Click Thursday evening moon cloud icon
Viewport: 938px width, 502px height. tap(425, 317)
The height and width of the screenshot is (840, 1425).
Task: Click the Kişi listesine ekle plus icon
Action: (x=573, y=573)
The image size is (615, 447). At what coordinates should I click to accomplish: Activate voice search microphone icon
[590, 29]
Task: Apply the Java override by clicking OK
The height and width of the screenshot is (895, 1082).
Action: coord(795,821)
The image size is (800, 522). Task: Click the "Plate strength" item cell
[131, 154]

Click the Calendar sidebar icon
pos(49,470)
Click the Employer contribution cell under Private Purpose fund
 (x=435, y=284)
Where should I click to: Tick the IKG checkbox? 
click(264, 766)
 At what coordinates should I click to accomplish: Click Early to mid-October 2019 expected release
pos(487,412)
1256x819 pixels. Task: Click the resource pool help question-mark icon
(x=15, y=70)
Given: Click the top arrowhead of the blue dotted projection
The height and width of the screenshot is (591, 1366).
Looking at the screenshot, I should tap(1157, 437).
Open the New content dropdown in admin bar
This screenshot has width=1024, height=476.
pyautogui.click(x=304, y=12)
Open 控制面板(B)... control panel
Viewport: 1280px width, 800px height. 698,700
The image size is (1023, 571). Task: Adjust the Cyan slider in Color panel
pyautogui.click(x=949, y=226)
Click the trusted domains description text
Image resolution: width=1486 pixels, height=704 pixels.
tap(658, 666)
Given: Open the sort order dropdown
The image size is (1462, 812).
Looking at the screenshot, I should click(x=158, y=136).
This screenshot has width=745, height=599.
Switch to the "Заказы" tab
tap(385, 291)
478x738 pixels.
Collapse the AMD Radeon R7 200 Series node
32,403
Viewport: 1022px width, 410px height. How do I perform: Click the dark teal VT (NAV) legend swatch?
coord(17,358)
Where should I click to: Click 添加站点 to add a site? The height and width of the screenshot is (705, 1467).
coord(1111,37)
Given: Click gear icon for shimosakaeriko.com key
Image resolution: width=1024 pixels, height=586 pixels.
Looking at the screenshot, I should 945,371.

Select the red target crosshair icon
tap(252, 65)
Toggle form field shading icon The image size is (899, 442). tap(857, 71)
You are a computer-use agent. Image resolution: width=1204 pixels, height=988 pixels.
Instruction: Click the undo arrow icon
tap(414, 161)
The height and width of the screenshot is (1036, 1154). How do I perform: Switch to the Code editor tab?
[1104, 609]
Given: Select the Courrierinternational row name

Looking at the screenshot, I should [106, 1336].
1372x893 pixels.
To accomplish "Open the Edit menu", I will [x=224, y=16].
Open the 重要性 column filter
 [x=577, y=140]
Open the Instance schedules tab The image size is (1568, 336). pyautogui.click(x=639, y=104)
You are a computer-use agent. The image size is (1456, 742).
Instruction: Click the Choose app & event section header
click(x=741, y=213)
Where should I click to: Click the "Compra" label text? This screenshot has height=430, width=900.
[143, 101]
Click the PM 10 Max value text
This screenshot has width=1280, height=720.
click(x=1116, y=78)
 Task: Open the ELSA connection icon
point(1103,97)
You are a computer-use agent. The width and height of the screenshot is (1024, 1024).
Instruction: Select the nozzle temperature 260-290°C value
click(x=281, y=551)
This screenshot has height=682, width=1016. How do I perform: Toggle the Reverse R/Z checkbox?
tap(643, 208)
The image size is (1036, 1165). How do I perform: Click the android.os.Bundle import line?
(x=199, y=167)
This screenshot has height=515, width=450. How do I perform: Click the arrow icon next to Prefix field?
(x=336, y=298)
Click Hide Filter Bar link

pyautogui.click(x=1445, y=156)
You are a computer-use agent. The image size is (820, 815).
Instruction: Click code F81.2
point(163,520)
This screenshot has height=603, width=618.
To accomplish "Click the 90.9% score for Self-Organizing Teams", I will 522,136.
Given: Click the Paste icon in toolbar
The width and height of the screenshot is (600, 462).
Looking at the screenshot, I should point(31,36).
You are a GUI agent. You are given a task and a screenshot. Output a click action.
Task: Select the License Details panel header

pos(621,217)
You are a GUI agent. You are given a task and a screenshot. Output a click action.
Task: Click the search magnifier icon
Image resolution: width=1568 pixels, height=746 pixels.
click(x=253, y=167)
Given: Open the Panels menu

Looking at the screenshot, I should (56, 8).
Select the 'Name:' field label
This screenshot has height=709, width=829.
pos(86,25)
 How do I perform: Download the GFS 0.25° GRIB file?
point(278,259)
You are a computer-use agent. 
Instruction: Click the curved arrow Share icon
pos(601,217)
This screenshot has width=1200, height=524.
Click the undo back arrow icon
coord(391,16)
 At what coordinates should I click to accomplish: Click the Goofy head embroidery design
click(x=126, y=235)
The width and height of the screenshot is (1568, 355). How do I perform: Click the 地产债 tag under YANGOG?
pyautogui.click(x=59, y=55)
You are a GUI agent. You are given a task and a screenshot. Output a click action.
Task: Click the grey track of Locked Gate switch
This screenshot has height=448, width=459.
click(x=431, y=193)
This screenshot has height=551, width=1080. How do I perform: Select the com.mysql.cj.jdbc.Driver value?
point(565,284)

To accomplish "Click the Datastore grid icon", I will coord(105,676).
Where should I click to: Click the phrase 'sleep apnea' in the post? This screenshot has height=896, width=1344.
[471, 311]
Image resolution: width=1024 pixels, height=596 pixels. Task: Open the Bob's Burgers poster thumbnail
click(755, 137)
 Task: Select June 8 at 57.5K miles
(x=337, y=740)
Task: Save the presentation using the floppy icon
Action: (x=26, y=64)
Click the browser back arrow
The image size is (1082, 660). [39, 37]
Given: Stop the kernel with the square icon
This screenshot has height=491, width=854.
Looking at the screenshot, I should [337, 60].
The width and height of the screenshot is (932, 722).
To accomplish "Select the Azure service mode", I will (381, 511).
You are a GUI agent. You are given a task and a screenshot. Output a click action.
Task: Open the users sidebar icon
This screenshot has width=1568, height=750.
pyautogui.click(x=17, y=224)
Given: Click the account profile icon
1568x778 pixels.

What to produce :: Leave out every line above except those from the line with "The height and width of the screenshot is (1036, 1154)." up to and including the line with "Click the PM 10 Max value text", and copy those exactly.

Answer to the exercise ::
The height and width of the screenshot is (1036, 1154). How do I perform: Switch to the Code editor tab?
[1104, 609]
Given: Select the Courrierinternational row name

Looking at the screenshot, I should [106, 1336].
1372x893 pixels.
To accomplish "Open the Edit menu", I will [x=224, y=16].
Open the 重要性 column filter
 [x=577, y=140]
Open the Instance schedules tab The image size is (1568, 336). pyautogui.click(x=639, y=104)
You are a computer-use agent. The image size is (1456, 742).
Instruction: Click the Choose app & event section header
click(x=741, y=213)
Where should I click to: Click the "Compra" label text? This screenshot has height=430, width=900.
[143, 101]
Click the PM 10 Max value text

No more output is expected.